### Exercise requirements
1. According to the stem cell passage, how many clinical trials are underway around the world to test stem cells' ability to treat diseases?
2. Reproduce the portion of the stem cell passage starting with "When most of" and going on through "can affect healing.".

When most of us think about using stem cells to cure disease, we picture these building block cells being injected into damaged tissues or organs to help repair and rebuild them.
According to a recent Wall Street Journal article, there are more than 300 clinical trials underway around the world to test stem cells’ ability to treat diseases such as heart attack (read about a Canadian study here), stroke and amyotrophic lateral sclerosis — among others. The general idea is to get the stem cells to where the disease is doing damage so they can affect healing.
But, as the WSJ article points out, there is another approach in which stem cells are used to create models of disease outside the human body, in a Petri dish. These models not only provide researchers with a closer look at the molecular makeup of a disease, they offer the opportunity to test drugs that might be effective against it. The article highlights research at the University of California, San Diego where stem cells are being used to make Alzheimer’s neurons to test the safety and effectiveness of potential drug therapies.
There are real benefits to this approach. For one, it’s a supplement to using animals as disease models. Sometimes animals aren’t susceptible to the same diseases as people. In Alzheimer’s, for example, researchers use mice that have been altered to carry different genes or combinations of genes associated with the dementia.

### Information given
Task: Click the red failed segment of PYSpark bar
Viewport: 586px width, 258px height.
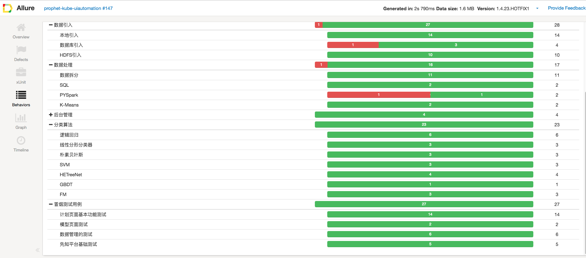Action: [378, 95]
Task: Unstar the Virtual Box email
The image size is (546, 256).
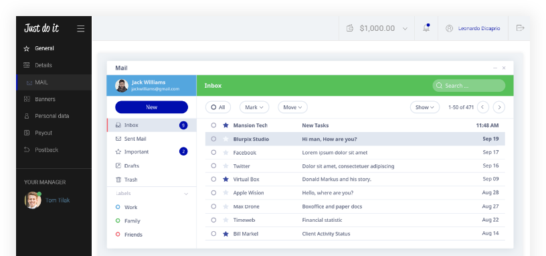Action: click(225, 180)
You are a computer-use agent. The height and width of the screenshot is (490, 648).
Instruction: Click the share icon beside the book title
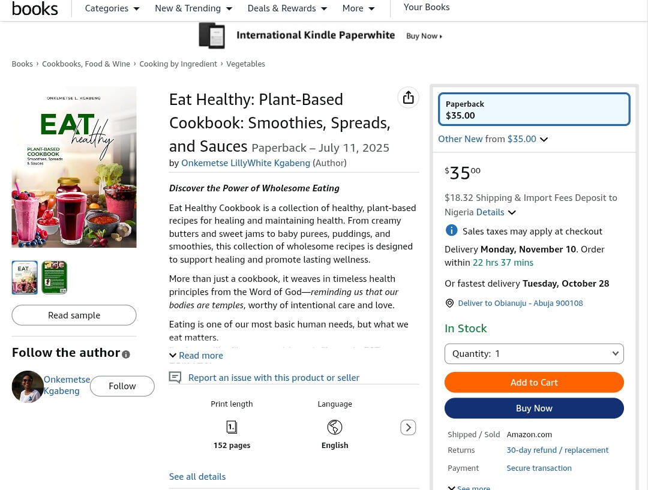408,98
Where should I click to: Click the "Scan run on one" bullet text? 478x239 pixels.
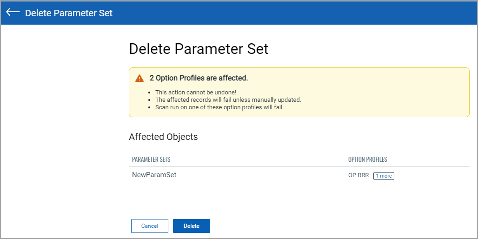pos(219,107)
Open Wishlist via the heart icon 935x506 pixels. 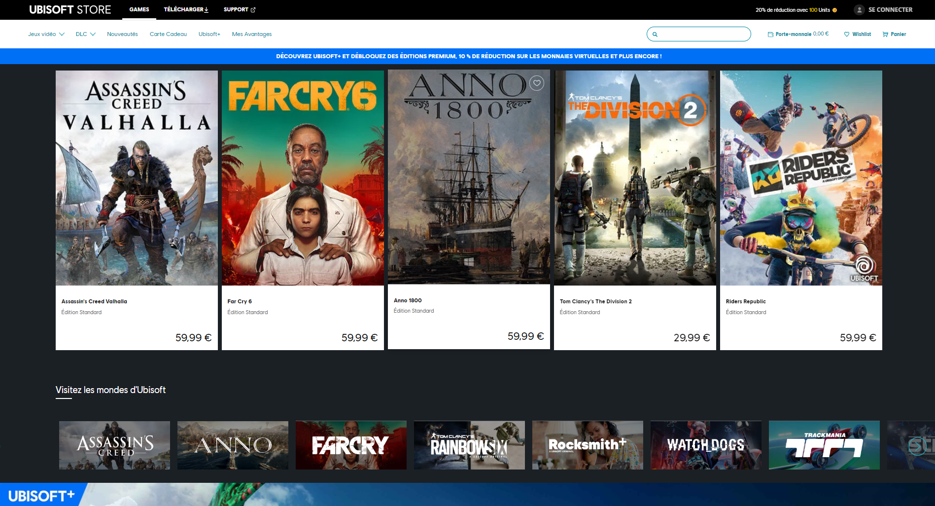pos(847,35)
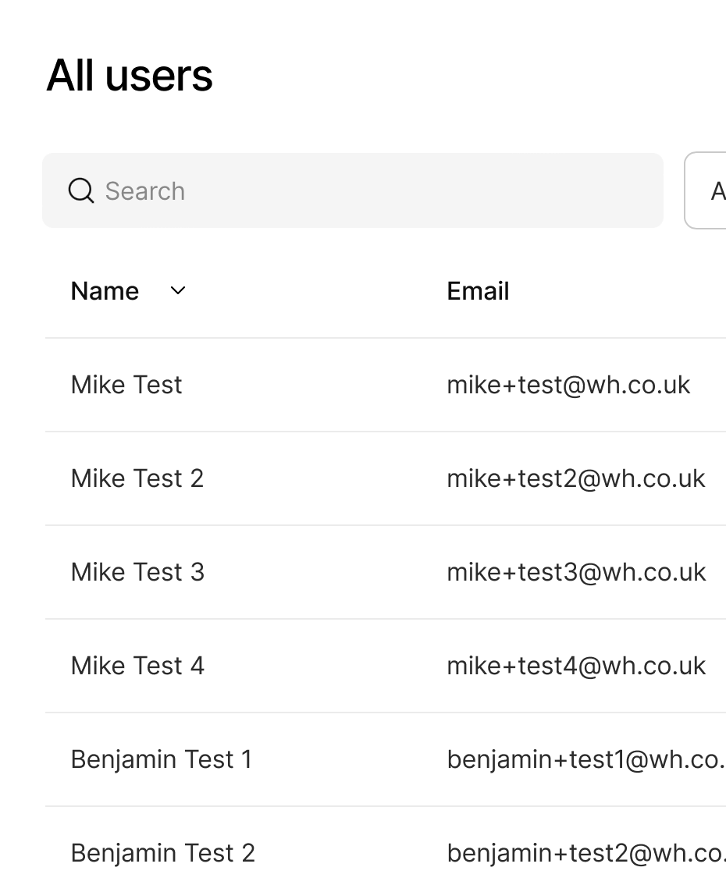726x885 pixels.
Task: Select the truncated benjamin+test2 email cell
Action: [x=585, y=853]
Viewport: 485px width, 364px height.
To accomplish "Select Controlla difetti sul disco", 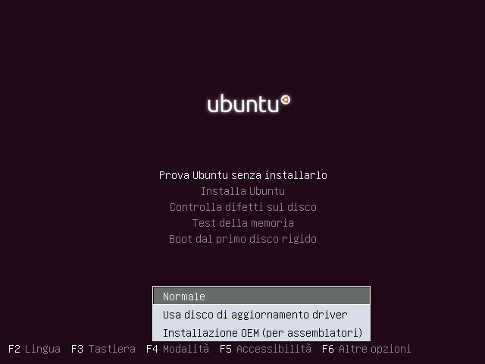I will click(243, 207).
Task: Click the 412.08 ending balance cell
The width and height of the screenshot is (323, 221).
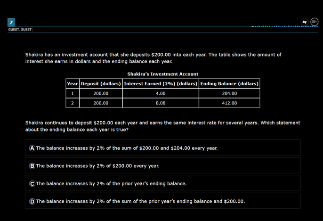Action: tap(229, 103)
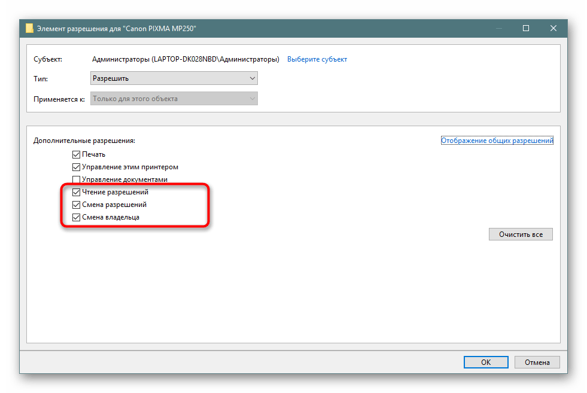Click the folder icon in title bar
The width and height of the screenshot is (587, 393).
pyautogui.click(x=29, y=28)
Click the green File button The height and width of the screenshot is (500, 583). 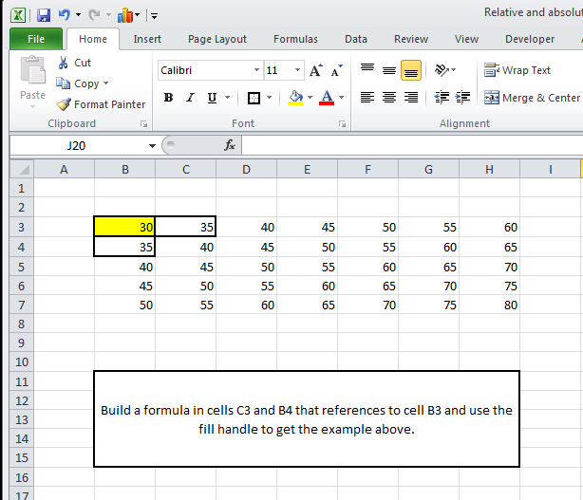tap(36, 39)
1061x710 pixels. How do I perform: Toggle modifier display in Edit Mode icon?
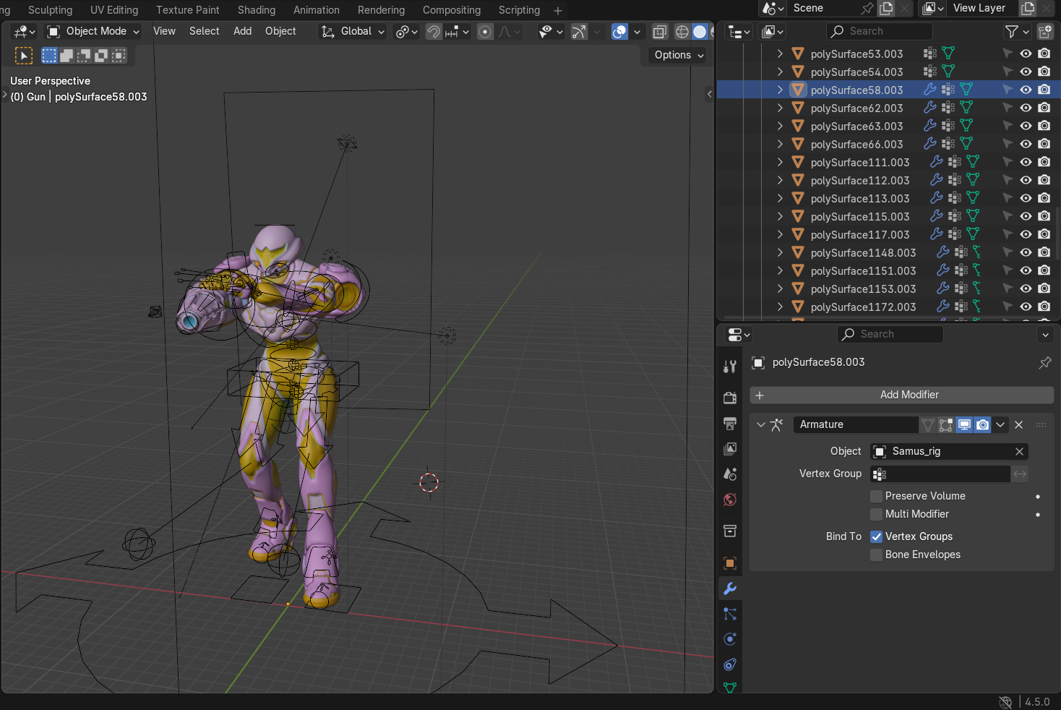[x=946, y=424]
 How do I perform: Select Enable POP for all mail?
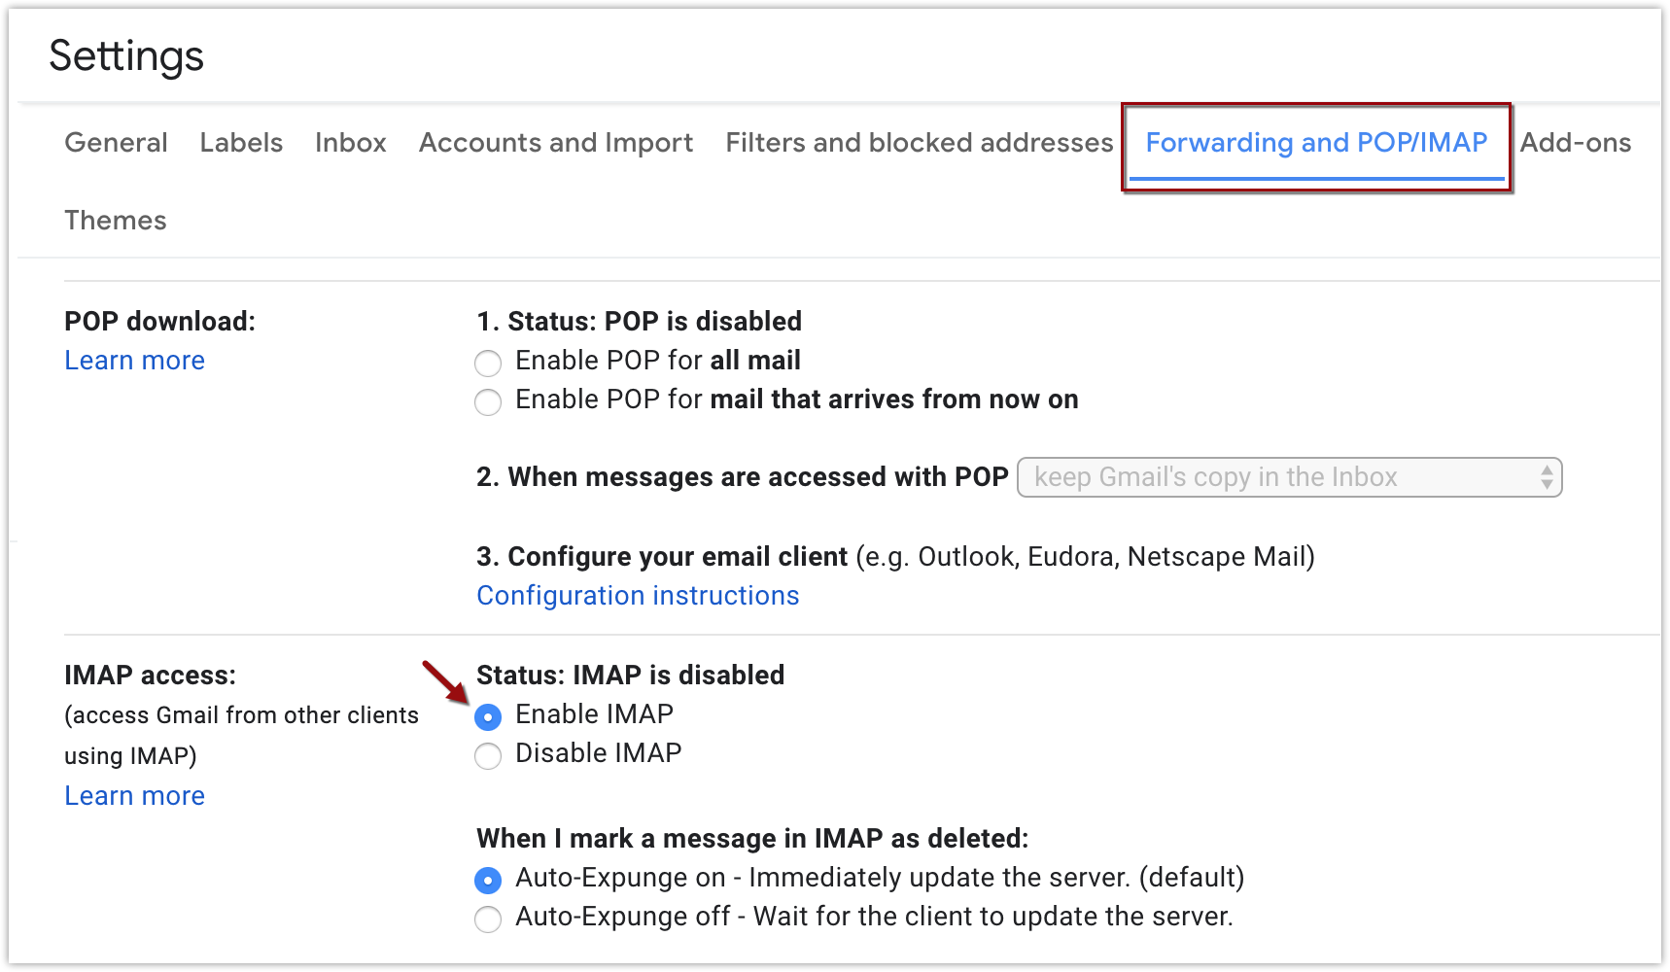click(x=488, y=364)
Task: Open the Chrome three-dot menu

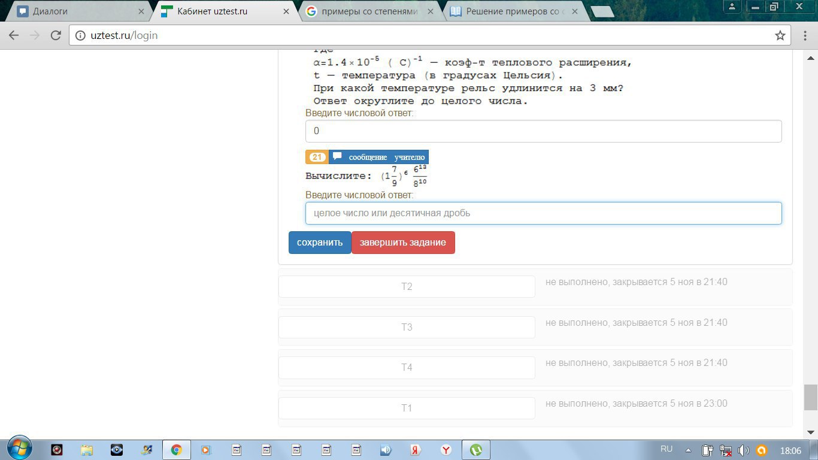Action: pyautogui.click(x=802, y=35)
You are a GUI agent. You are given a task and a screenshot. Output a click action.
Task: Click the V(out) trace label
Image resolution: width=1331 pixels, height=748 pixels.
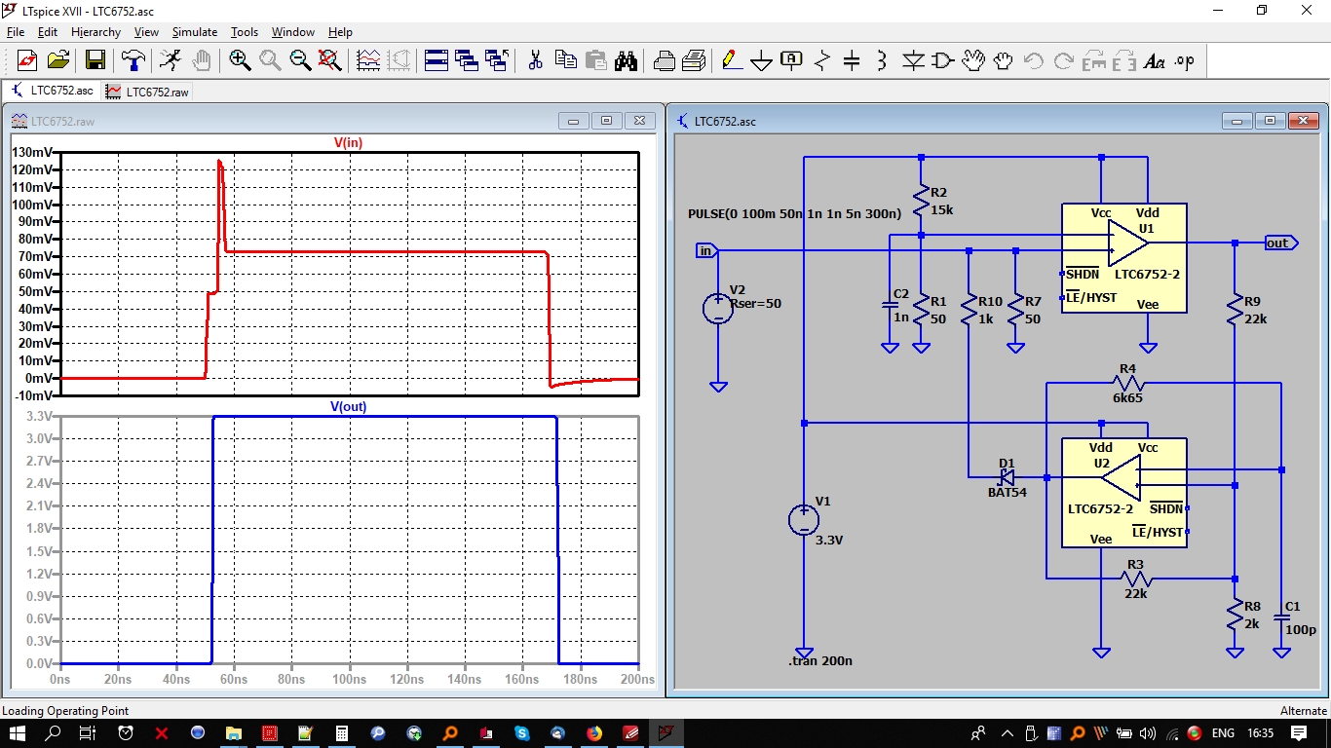coord(348,406)
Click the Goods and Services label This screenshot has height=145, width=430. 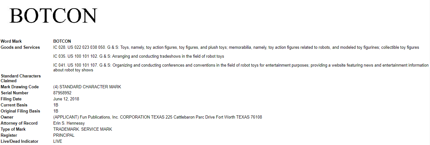(20, 47)
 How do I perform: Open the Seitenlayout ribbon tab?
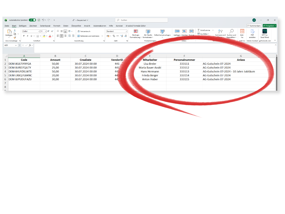(x=45, y=26)
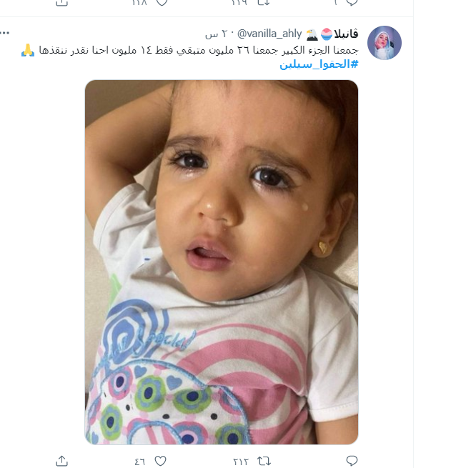Open the ڤانيلا display name profile link

click(346, 34)
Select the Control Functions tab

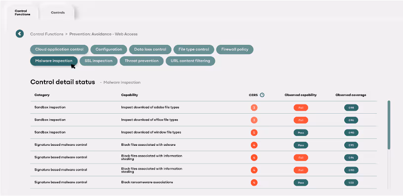point(22,13)
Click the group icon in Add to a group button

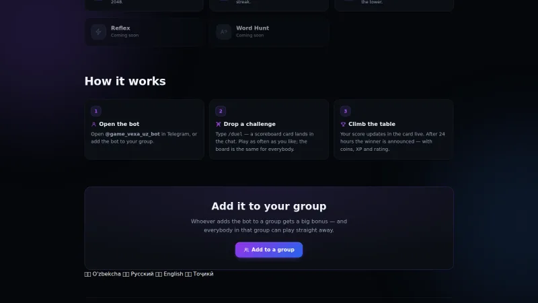click(246, 250)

### Outputs for the tasks
1. More than 300.

2.
When most of us think about using stem cells to cure disease, we picture these building block cells being injected into damaged tissues or organs to help repair and rebuild them.
According to a recent Wall Street Journal article, there are more than 300 clinical trials underway around the world to test stem cells’ ability to treat diseases such as heart attack (read about a Canadian study here), stroke and amyotrophic lateral sclerosis — among others. The general idea is to get the stem cells to where the disease is doing damage so they can affect healing.